The group audit challenge has not gone away either. Auditing overseas entities is especially troublesome under pandemic conditions. “If an overseas entity is a significant component of a group audit, as auditors we have to be sure we have done sufficient work to ascertain the audit of that component has been performed properly. We are having to find alternative ways when travel is not possible. It is possible but often less efficient,” he says.

“The piece we are missing is not being able to look in the whites of people’s eyes,” Neate points out. “Auditors develop a nose for quality information and that ability to use your senses does not work as well online.”

And then, apart from the pressure we are all under, the health challenge augments as the virus goes through its paces. “Reports show that many more folks are catching it,” he points out. “This combined with the challenges of homeschooling or caring needs creates a resourcing threat for both company finance teams and auditors. Firms cannot perform audits without people.”

Understandably, some businesses are not prioritising the audit process. This can cause issues around the quality of information available and the speed with which information is transmitted. “Clients are also affected,” he says. “There are healthcare issues, bereavements, childcare and schooling to take into account. It is difficult to manage deadlines, and, for PIE audits, clients do not want those deadlines to slip as they perceive a risk of the share price falling if there is a delay against published timetables.”

Meanwhile, regulators are rightly insisting that auditors take the time to achieve audit quality through robust financial information gathering. Can this be achieved in a COVID world? Somehow it will have to be.
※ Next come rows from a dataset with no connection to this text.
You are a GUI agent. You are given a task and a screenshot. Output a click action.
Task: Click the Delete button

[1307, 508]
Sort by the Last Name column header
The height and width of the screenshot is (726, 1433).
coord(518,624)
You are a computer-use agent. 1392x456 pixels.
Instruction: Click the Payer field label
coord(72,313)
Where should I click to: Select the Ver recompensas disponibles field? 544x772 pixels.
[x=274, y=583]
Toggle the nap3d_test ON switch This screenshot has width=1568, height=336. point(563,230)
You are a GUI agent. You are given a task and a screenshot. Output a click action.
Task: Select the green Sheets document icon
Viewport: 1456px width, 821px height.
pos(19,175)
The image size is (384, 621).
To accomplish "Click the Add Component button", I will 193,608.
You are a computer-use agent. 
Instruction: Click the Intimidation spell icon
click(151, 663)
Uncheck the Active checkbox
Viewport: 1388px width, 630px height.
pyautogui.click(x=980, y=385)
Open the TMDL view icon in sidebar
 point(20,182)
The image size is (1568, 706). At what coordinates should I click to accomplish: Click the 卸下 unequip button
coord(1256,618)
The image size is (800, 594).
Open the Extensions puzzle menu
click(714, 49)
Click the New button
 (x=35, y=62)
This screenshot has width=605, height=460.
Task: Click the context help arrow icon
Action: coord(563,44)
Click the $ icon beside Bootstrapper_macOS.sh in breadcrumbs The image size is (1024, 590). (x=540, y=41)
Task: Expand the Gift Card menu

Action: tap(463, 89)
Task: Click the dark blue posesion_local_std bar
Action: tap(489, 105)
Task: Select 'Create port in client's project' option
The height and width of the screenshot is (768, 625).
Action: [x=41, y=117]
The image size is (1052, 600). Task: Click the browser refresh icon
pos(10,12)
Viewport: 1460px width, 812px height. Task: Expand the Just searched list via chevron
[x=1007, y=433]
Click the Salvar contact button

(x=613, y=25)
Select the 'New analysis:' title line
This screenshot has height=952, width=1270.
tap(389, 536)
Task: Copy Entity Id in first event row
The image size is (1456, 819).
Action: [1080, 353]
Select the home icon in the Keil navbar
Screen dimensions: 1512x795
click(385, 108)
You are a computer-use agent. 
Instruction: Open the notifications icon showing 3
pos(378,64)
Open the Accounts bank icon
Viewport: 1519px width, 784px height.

Then there is the thorny issue of evaluating an entity’s going concern status in an environment in which there is no certainty. Furlough? COVID loans and grants? When will they end, and will they have been enough? 

“Businesses have got better at forward-looking forecasts,” he confirms. “But, whilst important, it is another task businesses have to perform when they are at their most stretched. And for auditors it is more work, more judgments and more risk.”

He continues: “Audit is a risk mitigation game. Some judgments are just really difficult to call. This is where disclosure is your friend. Standards require boards to present a fair and balanced picture of their businesses even though no board naturally wants to say they are facing real survival challenges.”

Neate is emphatic that whilst auditors’ responsibility is to shareholders a by-product of a good audit is to protect boards through challenging on whether financial statement disclosures are sufficient to give a fair and balanced view to stakeholders. 

Nevertheless, there is no getting away from the fact that there will be some business casualties. He reminds us that history shows that it is often the case that it is not the year of recession that puts paid to weaker companies but the subsequent years. We are in a prolonged period of change and auditors are at the heart of ensuring quality financial reporting as companies, boards and directors ride out the storm.